Counsel for the applicant stresses the phrase "that period". It does not seem to me that in Vutera the Court had in mind the question which arises in the present case and, in any event, even that passage in the judgment leaves open the very question which is in issue in the present case.

Finally, the applicant has stressed the connections which he has maintained with Spain during his residence in Brussels. That does not seem to me to be a factor which goes against the interpretation which is put forward by the Commission, nor does the fact, in my view, that as an official of the Spanish Embassy he might have been recalled to Spain and might have incurred expenses, undermine what seems to me to be the object and purpose of this particular article. He did not incur the extra expenditure which such a course would have produced, and even if there is an argument that someone recalled might have extra expenses, that is not something which falls for a decision in this case. He would in any event be likely to cease to be resident in the relevant Member State.
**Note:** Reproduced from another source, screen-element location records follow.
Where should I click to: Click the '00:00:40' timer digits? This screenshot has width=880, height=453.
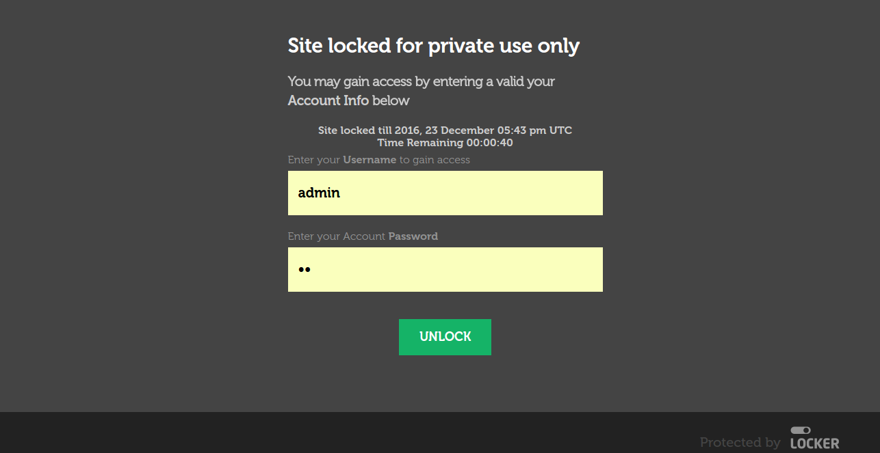pos(490,143)
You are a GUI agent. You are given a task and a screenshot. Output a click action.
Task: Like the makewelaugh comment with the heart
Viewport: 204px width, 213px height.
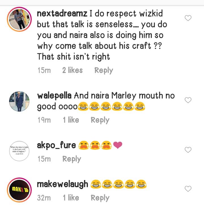(188, 189)
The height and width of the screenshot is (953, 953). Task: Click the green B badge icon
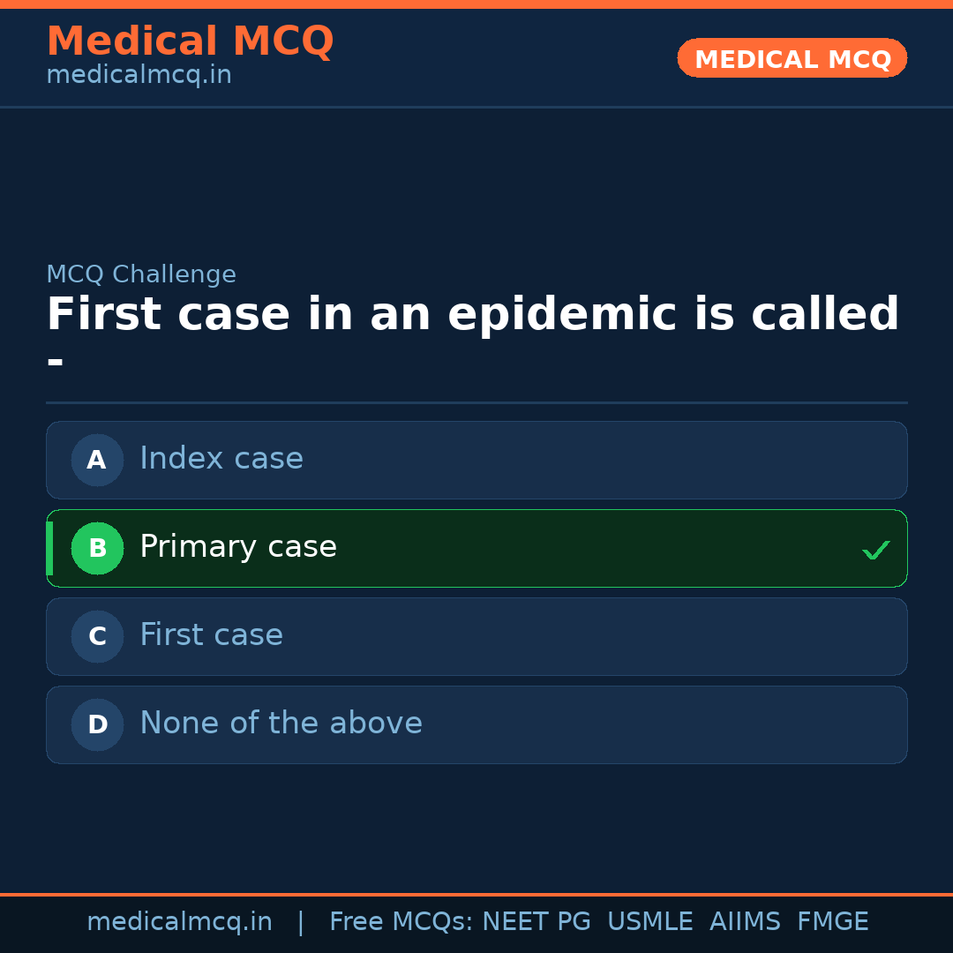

Accordingly, in my view, the Commission interpreted the second indent of Article 4 ( 1 ) ( a ) correctly and it would be right to hold that the reference period which is relevant in this case is the five years immediately prior to the applicant's period of employment with the Spanish Embassy in Brussels. Since it is not disputed that he failed to fulfil the relevant conditions during that period his claim to be entitled to expatriation allowance falls to be rejected.

He also claims the installation allowance under Article 5. Under that article the allowance is payable to an established official on one of two conditions: either he must qualify for expatriation allowance or he must furnish evidence of having been obliged to change his place of residence in order to comply with Article 20 of the Staff Regulations.

Since, in my view, the applicant does not qualify for expatriation allowance the first condition is not fulfilled. The alternative condition cannot be fulfilled in any event, as it is not contested that the applicant has lived at the same address in Brussels since 1978.

Accordingly, in my view, this application should be dismissed and each party ordered to bear its own costs under Article 70 of the Rules of Procedure.